[Opening DATASET ENTRIES section]

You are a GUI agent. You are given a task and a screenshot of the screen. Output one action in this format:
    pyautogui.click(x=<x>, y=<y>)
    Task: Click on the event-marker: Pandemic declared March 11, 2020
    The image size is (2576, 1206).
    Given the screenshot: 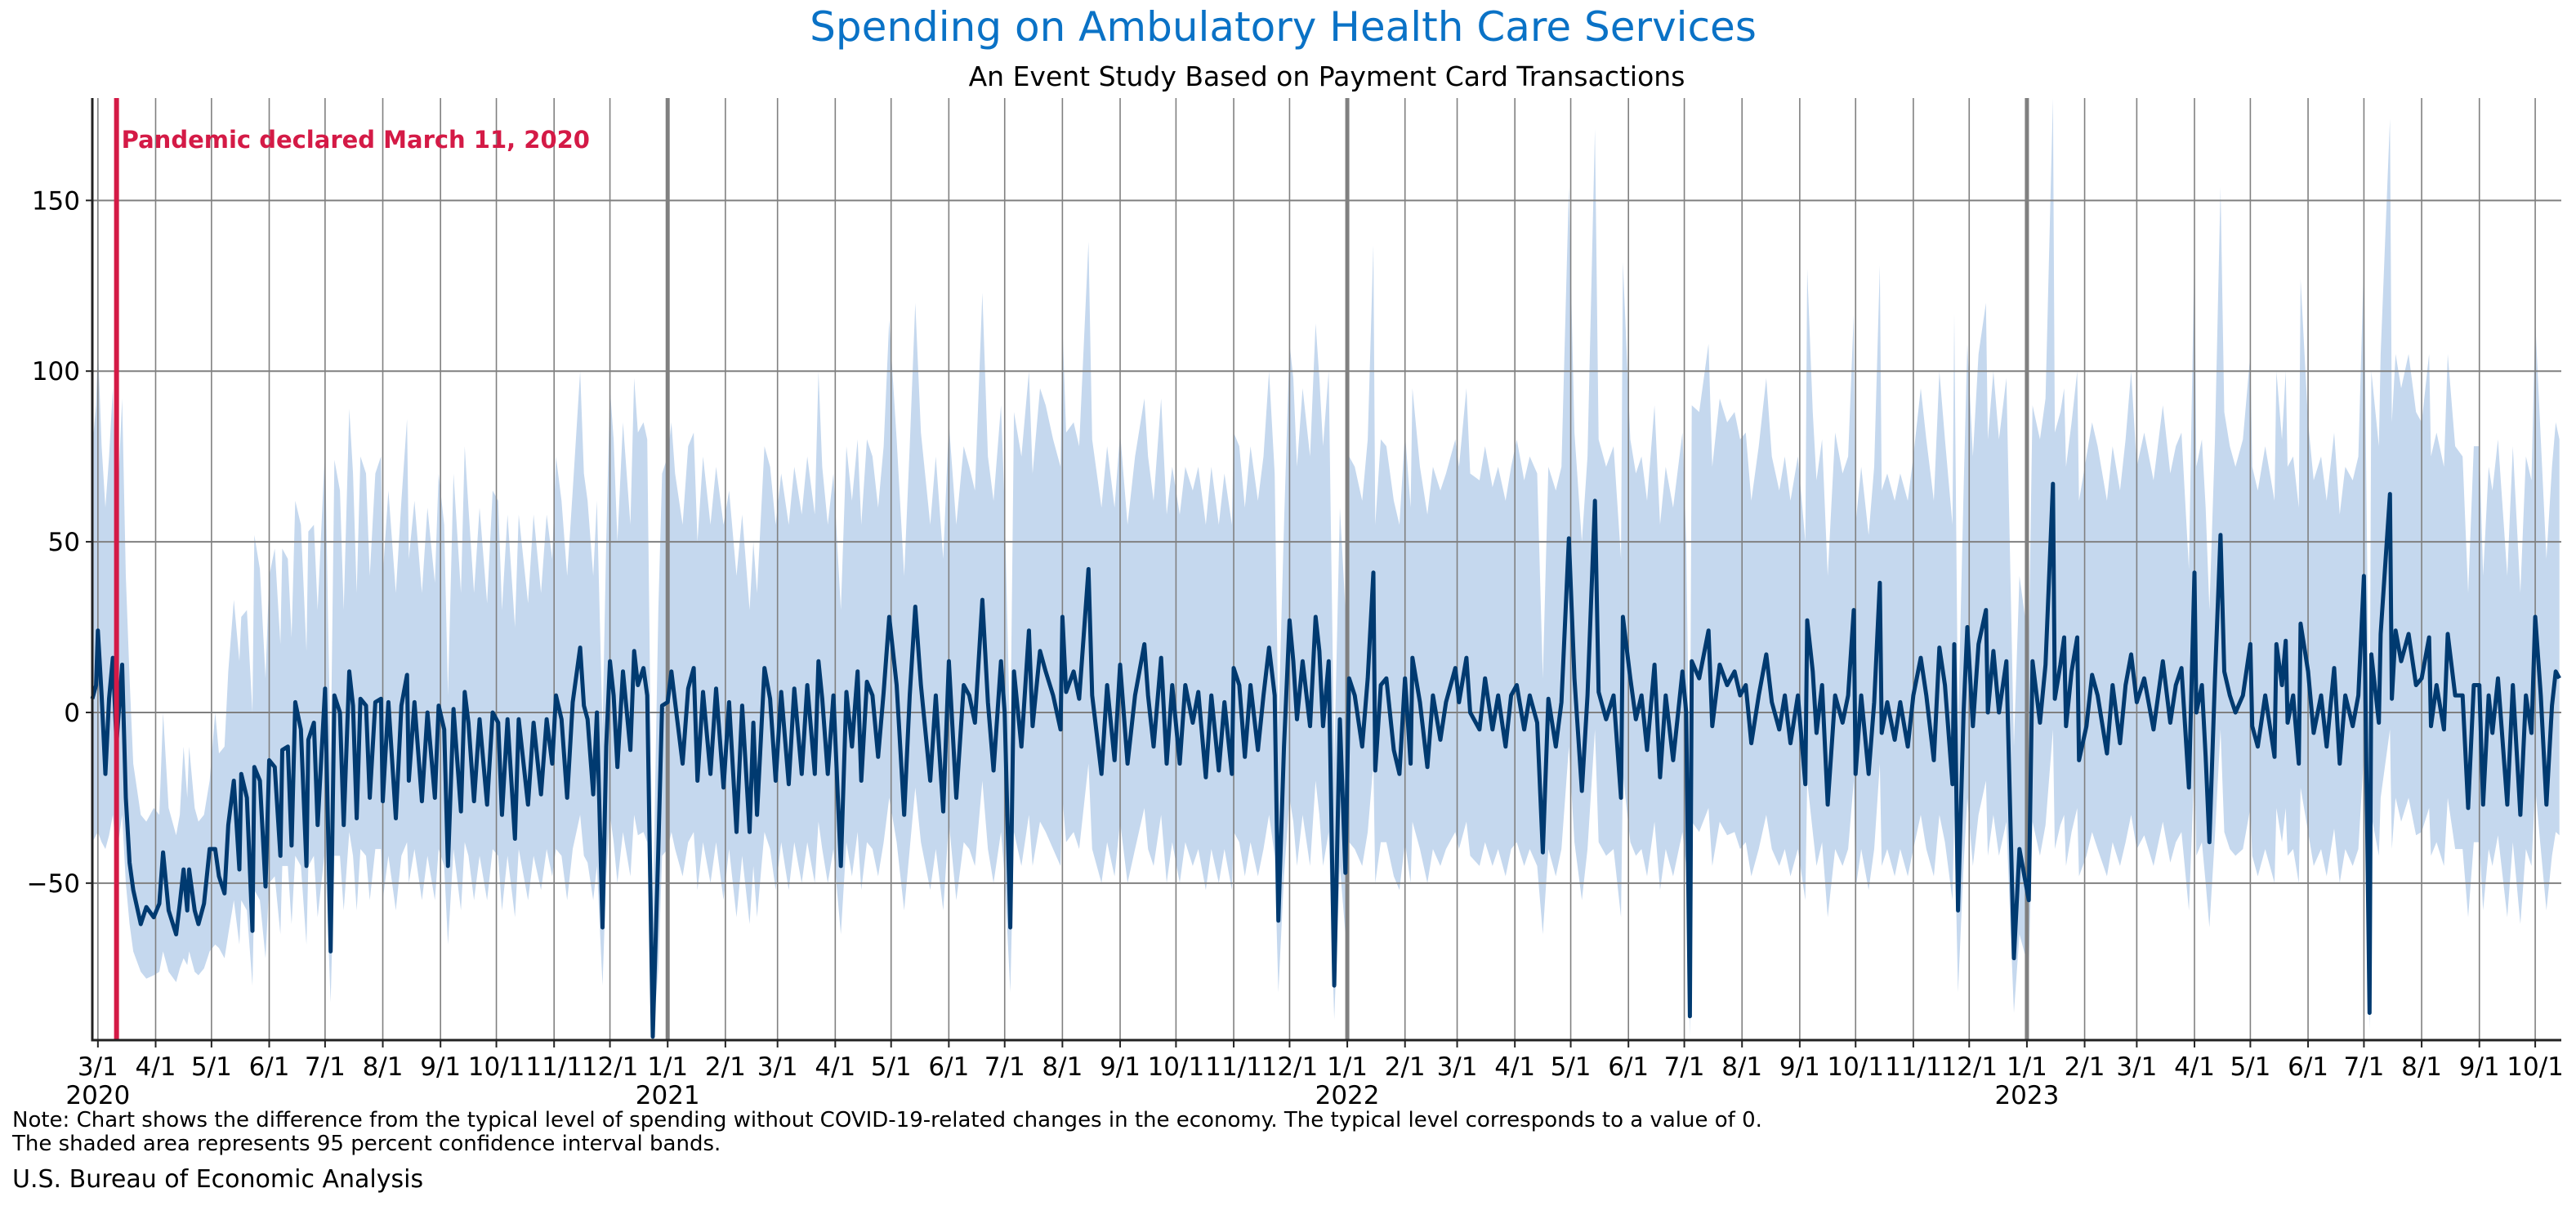 What is the action you would take?
    pyautogui.click(x=352, y=569)
    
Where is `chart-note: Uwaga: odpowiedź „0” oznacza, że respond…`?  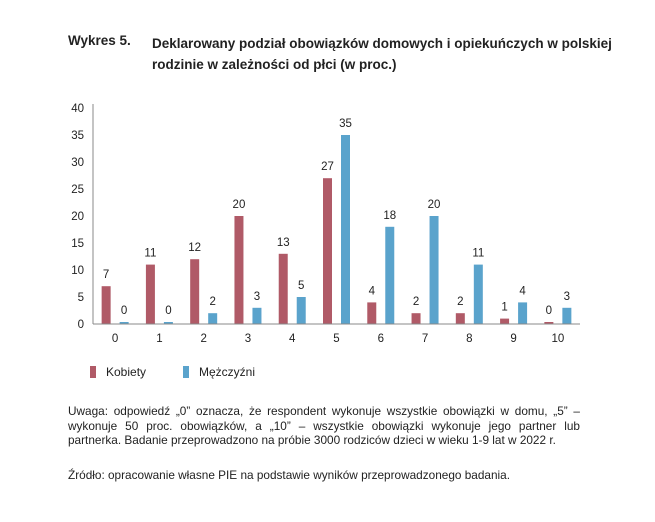
chart-note: Uwaga: odpowiedź „0” oznacza, że respond… is located at coordinates (324, 426).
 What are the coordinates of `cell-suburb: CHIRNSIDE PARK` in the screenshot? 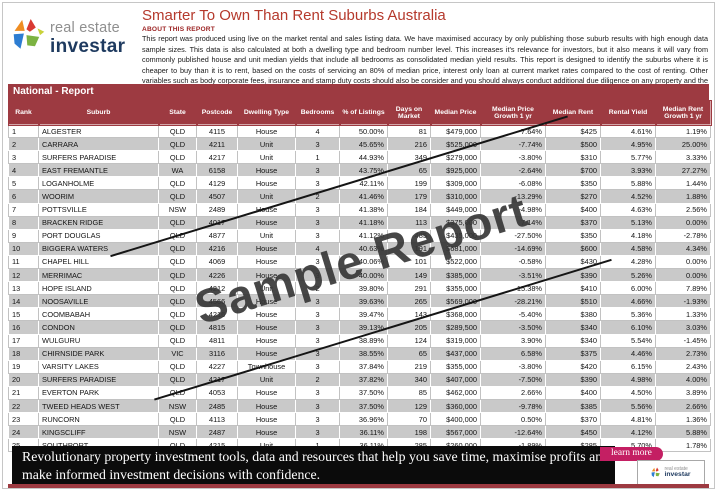 It's located at (98, 354).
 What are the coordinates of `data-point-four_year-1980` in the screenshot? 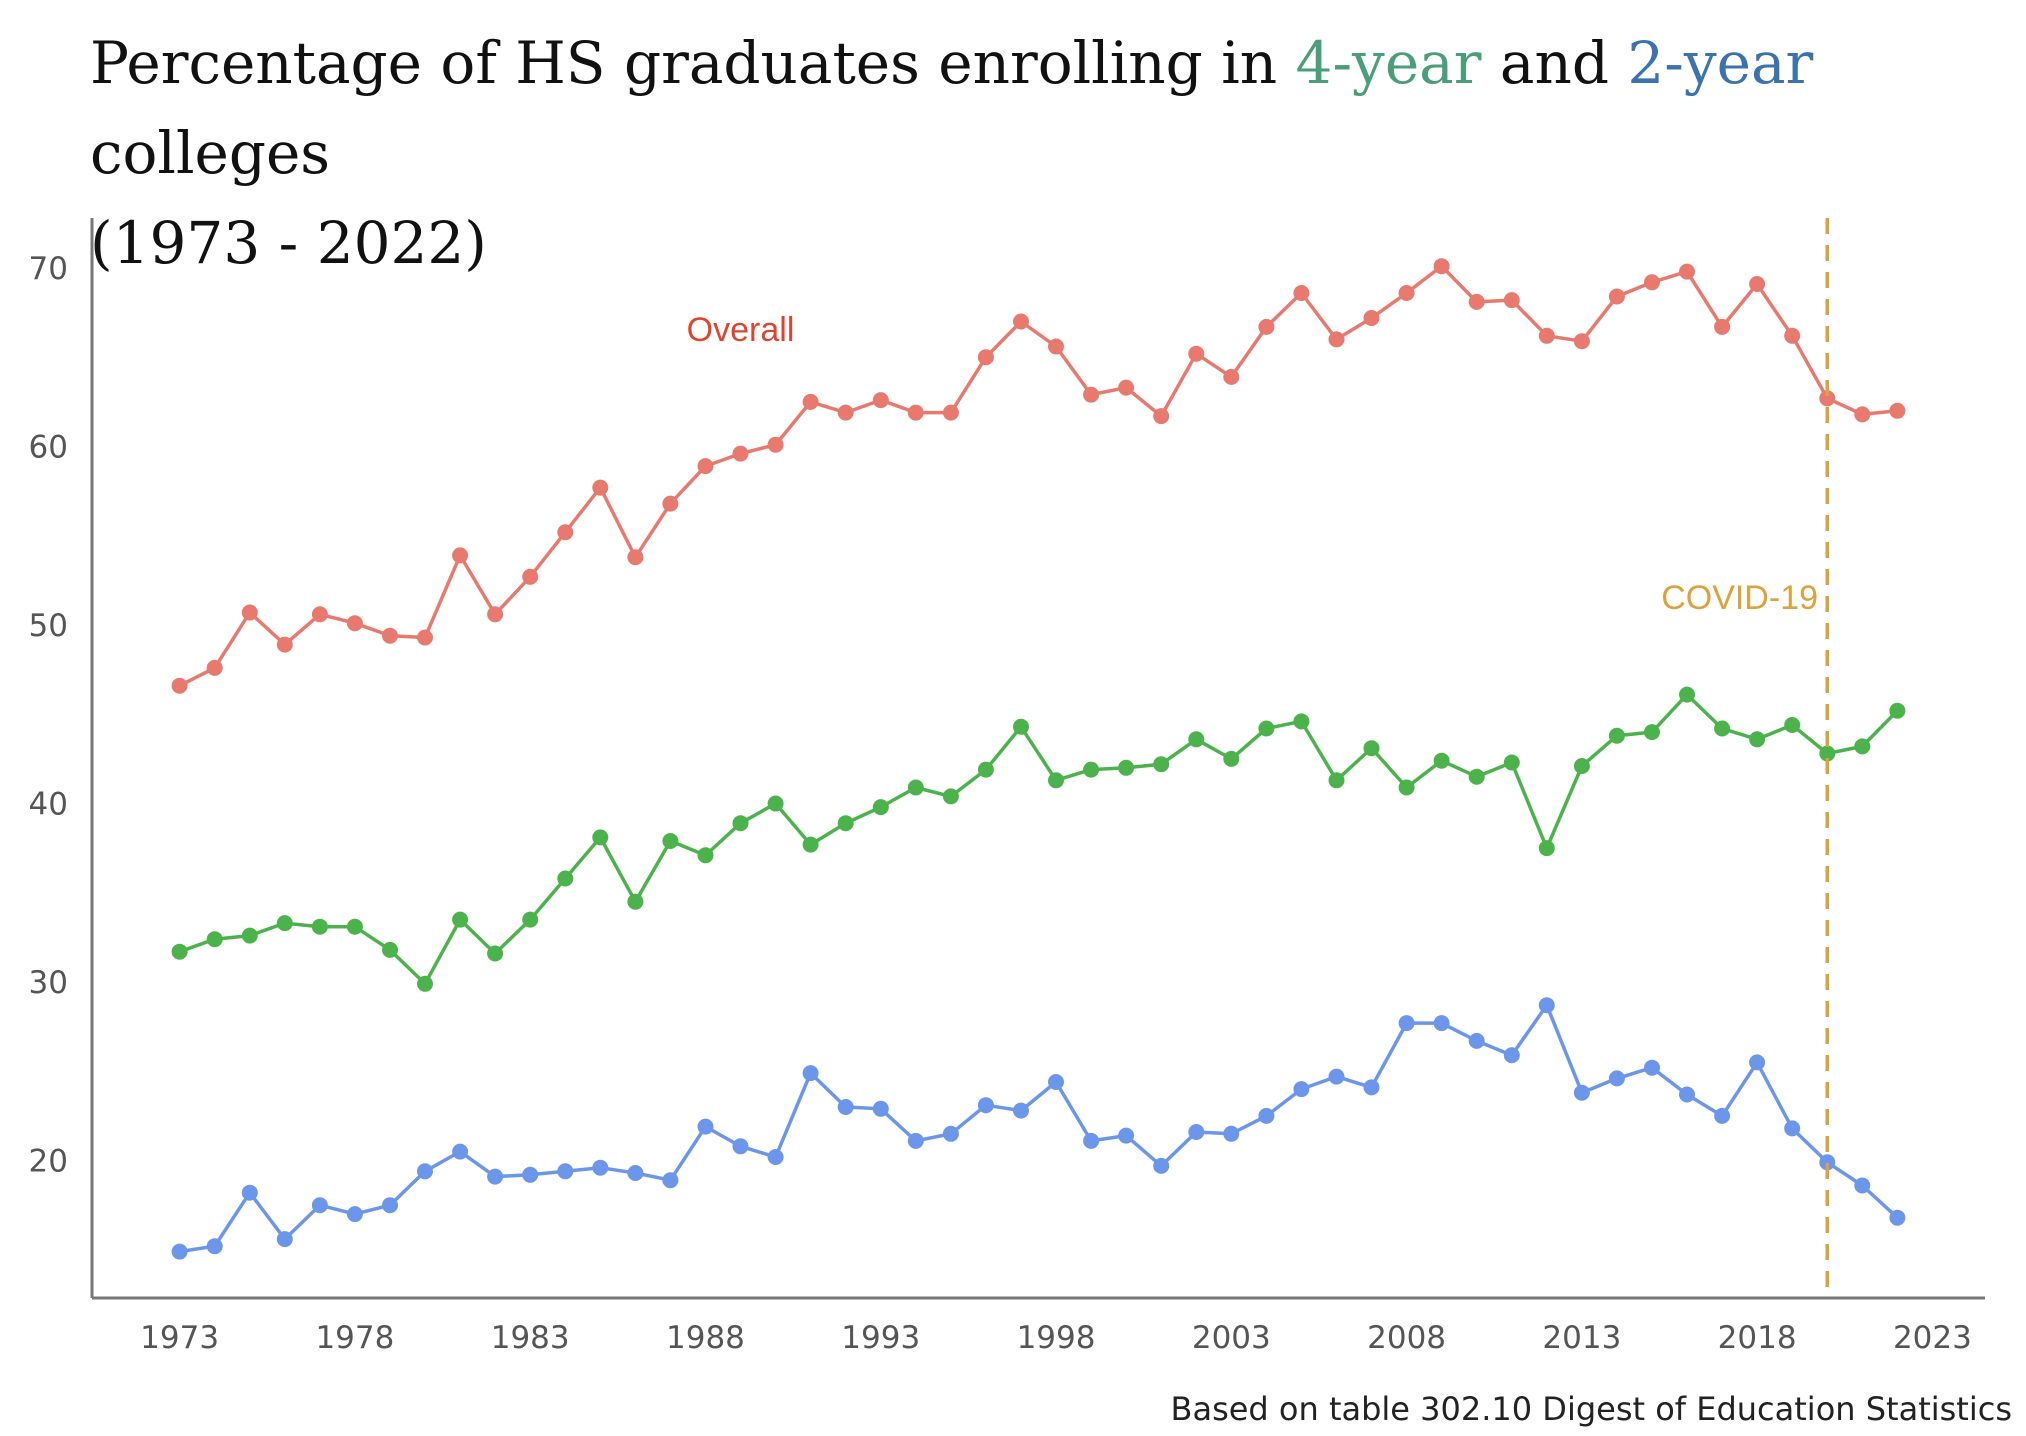 It's located at (425, 984).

[Closing DATASET ENTRIES section]

§ **TASK**: Reproduce the lines of the data from its start through the line containing "The image size is (2576, 1206).", including both ends.

§ **OUTPUT OF THE EXERCISE**:
You are a GUI agent. You are given a task and a screenshot of the screen. Output one action in this format:
    pyautogui.click(x=<x>, y=<y>)
    Task: Click on the event-marker: Pandemic declared March 11, 2020
    The image size is (2576, 1206).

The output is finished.